▶ [Stored data]:
Segment Open

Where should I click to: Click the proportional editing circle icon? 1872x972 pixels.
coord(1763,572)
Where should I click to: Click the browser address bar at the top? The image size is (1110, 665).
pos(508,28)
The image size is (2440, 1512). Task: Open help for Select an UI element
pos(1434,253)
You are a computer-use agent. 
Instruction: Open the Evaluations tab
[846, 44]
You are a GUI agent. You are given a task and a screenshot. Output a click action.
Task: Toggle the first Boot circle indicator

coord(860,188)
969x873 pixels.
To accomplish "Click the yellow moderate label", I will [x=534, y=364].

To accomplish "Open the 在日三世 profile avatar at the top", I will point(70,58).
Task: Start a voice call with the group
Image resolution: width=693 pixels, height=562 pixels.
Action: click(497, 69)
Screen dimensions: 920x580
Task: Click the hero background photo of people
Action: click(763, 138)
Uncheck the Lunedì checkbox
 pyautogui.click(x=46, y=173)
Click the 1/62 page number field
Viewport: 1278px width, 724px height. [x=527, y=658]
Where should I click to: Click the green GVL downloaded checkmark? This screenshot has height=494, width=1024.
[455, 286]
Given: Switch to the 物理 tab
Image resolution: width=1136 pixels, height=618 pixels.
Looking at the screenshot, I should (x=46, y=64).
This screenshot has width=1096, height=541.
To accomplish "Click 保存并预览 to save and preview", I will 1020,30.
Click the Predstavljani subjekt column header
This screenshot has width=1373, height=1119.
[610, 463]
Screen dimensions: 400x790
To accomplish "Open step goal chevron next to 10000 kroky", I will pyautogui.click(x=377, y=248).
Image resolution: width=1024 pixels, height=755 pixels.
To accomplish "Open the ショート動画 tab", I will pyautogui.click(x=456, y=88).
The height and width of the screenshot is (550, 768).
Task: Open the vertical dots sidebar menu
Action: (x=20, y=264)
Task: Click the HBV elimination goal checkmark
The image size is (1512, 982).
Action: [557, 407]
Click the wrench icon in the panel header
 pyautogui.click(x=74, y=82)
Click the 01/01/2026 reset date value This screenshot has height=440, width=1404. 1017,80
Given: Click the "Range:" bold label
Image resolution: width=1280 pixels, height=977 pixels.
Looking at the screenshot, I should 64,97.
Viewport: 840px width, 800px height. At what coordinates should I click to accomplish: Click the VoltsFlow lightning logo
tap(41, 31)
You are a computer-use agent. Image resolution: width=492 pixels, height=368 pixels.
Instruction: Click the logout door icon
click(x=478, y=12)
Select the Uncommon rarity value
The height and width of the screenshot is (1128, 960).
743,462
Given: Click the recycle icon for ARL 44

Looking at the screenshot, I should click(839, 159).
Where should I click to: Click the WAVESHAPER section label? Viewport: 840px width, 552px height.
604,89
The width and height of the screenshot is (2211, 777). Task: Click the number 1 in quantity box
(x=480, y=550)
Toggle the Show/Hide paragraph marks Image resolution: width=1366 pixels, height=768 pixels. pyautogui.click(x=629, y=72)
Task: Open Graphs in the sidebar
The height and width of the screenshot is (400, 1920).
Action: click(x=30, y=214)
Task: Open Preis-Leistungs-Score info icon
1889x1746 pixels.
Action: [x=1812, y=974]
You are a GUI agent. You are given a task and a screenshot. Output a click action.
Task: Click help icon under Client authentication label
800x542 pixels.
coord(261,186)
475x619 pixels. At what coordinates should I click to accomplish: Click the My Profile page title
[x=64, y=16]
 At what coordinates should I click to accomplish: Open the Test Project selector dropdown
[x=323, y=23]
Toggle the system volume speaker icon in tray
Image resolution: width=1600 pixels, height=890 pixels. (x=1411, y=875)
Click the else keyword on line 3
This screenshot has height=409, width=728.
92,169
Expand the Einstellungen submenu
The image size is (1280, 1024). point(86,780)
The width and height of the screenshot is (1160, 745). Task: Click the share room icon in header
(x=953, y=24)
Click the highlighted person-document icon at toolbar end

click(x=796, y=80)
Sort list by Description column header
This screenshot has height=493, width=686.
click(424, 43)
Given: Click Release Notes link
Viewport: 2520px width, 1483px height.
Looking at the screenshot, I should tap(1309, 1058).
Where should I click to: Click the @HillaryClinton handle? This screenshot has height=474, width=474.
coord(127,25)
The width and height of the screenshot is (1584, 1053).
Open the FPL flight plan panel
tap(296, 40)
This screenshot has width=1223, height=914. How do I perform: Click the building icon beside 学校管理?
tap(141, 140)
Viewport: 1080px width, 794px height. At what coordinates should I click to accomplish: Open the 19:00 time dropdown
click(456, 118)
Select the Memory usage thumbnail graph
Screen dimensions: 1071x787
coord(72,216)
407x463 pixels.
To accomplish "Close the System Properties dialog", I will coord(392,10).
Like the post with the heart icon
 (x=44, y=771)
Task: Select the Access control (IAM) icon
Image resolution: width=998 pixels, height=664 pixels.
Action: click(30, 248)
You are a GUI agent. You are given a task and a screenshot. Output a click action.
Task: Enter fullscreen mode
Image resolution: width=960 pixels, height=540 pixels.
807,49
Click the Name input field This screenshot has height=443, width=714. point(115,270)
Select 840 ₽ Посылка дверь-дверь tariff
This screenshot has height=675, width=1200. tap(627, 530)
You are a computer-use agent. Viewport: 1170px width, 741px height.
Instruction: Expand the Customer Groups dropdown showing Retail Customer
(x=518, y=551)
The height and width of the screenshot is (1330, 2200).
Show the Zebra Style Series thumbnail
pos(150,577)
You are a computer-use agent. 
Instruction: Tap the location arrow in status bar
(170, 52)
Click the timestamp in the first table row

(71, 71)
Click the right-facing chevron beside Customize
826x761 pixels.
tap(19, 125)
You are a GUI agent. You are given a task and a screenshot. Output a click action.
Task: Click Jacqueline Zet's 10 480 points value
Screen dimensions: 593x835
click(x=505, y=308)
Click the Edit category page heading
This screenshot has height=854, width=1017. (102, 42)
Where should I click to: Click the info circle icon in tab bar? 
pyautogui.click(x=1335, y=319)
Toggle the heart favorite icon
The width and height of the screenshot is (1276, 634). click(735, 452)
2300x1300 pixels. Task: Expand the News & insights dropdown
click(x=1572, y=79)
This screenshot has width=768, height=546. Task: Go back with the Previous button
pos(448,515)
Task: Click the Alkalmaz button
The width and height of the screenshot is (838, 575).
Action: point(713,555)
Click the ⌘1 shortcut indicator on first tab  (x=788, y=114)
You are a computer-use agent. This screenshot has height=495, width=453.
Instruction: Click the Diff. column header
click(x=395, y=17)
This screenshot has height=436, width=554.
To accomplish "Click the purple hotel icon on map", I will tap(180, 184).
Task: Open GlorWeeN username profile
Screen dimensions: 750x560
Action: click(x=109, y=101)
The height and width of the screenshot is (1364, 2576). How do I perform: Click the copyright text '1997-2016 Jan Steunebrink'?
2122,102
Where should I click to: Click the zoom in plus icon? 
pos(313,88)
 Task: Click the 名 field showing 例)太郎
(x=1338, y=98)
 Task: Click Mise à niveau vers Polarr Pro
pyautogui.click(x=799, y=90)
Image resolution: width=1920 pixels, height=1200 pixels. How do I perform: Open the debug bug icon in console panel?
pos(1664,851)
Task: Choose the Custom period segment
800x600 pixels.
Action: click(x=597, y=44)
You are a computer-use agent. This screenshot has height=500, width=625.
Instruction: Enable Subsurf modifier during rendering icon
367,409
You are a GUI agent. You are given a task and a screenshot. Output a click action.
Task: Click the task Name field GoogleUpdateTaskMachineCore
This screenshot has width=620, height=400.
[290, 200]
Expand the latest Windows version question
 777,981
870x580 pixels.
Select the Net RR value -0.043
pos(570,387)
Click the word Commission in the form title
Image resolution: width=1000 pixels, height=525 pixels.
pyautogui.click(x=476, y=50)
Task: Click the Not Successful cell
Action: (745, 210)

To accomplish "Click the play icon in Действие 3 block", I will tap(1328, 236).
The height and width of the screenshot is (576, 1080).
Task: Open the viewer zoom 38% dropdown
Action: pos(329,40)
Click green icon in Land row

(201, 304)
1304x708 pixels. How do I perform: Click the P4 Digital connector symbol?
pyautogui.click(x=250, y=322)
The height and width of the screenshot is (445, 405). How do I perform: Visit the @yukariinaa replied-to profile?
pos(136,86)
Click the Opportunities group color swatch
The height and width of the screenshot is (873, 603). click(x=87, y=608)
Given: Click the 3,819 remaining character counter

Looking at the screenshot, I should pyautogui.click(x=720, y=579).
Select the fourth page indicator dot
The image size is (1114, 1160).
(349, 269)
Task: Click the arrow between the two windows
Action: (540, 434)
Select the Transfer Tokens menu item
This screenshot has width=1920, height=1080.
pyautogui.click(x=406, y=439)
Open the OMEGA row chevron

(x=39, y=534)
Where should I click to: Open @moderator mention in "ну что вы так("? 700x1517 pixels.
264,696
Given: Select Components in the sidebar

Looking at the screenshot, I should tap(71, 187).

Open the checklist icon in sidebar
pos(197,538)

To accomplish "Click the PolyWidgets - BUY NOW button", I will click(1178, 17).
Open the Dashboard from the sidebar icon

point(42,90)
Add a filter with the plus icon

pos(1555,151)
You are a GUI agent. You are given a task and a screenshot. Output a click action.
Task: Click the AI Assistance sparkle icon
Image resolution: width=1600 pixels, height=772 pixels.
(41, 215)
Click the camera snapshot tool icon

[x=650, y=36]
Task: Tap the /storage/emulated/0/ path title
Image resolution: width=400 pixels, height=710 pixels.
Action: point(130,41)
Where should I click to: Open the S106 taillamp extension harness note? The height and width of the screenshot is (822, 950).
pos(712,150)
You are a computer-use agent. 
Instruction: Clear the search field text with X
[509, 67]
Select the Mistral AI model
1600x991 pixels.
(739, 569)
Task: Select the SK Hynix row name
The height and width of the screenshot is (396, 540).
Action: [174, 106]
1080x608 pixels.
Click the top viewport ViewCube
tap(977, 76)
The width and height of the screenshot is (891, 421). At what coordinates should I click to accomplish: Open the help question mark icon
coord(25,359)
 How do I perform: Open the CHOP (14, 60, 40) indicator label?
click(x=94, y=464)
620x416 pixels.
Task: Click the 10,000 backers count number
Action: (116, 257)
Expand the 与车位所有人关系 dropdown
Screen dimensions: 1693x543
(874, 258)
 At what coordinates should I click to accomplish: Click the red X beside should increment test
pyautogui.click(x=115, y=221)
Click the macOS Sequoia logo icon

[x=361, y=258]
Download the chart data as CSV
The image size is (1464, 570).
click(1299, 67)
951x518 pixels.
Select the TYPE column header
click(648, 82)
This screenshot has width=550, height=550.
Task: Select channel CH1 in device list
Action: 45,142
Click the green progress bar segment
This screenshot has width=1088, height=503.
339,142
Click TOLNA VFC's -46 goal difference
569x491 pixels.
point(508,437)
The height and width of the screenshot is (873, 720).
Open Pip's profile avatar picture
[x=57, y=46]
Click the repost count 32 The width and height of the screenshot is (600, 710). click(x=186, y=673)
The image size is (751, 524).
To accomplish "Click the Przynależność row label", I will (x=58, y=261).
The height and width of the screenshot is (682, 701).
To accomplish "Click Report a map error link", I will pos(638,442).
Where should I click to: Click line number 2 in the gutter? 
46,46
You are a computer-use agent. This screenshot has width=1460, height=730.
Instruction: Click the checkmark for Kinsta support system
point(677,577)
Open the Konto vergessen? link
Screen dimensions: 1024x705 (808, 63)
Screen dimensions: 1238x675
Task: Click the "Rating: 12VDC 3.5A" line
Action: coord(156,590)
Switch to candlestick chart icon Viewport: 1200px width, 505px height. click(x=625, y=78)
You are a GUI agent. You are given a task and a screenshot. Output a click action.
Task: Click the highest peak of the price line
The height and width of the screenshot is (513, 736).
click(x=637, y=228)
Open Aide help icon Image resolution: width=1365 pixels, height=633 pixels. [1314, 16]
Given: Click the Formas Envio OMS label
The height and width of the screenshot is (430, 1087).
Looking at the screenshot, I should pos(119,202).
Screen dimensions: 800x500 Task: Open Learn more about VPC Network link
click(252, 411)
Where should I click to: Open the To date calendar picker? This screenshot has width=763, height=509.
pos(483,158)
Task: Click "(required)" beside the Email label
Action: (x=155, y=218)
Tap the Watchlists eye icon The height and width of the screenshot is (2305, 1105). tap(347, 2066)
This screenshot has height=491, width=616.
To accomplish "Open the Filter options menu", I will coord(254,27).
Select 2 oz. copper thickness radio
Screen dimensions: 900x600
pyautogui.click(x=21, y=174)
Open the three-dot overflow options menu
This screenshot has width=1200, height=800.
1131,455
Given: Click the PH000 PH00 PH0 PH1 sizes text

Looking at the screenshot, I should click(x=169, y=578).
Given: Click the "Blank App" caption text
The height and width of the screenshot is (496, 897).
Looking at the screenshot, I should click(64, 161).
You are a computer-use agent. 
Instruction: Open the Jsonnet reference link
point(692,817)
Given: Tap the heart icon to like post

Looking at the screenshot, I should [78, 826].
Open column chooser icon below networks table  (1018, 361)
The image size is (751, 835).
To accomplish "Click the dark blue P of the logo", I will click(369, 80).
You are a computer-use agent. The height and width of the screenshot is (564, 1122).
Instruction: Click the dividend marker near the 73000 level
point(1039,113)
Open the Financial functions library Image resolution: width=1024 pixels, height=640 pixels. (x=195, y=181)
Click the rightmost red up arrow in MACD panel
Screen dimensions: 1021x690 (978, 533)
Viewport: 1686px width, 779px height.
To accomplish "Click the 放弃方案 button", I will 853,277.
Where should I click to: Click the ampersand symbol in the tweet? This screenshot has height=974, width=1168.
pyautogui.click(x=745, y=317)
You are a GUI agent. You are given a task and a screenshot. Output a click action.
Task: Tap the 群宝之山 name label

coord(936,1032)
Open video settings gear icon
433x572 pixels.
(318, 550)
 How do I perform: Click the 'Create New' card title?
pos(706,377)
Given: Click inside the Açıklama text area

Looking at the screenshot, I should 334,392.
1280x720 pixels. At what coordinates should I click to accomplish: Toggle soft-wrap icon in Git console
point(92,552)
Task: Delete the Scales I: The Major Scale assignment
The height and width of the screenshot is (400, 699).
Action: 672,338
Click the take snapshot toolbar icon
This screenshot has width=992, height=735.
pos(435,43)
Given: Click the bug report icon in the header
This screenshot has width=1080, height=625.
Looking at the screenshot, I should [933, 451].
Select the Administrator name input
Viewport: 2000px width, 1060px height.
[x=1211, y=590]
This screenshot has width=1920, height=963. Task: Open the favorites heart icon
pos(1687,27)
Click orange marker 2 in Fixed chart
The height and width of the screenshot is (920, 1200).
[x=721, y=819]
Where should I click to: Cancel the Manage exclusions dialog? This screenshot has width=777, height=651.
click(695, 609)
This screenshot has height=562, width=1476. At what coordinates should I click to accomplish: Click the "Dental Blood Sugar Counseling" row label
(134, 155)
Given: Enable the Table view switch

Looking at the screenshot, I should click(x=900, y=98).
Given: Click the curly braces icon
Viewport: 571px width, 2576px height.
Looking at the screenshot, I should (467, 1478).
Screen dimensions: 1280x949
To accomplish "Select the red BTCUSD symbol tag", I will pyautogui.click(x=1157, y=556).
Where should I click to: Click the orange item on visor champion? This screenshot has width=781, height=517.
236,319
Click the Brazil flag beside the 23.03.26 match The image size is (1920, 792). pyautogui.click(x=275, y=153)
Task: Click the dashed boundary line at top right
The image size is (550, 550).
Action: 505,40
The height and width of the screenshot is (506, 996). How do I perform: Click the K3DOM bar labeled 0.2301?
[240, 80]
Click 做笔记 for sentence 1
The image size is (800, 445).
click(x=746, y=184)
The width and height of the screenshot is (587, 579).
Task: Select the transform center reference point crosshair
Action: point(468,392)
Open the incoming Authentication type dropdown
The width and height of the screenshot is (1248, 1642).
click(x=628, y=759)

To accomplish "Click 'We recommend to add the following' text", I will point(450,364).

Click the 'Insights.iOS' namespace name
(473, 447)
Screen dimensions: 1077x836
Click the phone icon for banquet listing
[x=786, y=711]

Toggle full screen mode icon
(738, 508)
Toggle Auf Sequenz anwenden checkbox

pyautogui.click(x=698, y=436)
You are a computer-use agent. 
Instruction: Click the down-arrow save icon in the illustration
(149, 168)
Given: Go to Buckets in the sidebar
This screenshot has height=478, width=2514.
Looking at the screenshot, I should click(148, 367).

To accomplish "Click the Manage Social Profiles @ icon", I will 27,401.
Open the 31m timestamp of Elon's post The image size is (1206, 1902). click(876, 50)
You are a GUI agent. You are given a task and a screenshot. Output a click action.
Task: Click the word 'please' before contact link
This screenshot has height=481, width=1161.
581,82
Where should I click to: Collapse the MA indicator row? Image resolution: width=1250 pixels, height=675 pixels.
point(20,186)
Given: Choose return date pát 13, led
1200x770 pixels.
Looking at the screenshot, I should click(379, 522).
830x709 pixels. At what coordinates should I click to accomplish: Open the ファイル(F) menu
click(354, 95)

Segment Closed

▶ [TASK BRIEF]: Copy out each line of the data above, exactly, if it lies between the line holding "Expand the Einstellungen submenu" and the line holding "407x463 pixels.", inclusive; copy no other line.

▶ [RESPONSE BOX]:
Expand the Einstellungen submenu
The image size is (1280, 1024). point(86,780)
The width and height of the screenshot is (1160, 745). Task: Click the share room icon in header
(x=953, y=24)
Click the highlighted person-document icon at toolbar end

click(x=796, y=80)
Sort list by Description column header
This screenshot has height=493, width=686.
click(424, 43)
Given: Click Release Notes link
Viewport: 2520px width, 1483px height.
Looking at the screenshot, I should tap(1309, 1058).
Where should I click to: Click the @HillaryClinton handle? This screenshot has height=474, width=474.
coord(127,25)
The width and height of the screenshot is (1584, 1053).
Open the FPL flight plan panel
tap(296, 40)
This screenshot has width=1223, height=914. How do I perform: Click the building icon beside 学校管理?
tap(141, 140)
Viewport: 1080px width, 794px height. At what coordinates should I click to accomplish: Open the 19:00 time dropdown
click(456, 118)
Select the Memory usage thumbnail graph
Screen dimensions: 1071x787
coord(72,216)
407x463 pixels.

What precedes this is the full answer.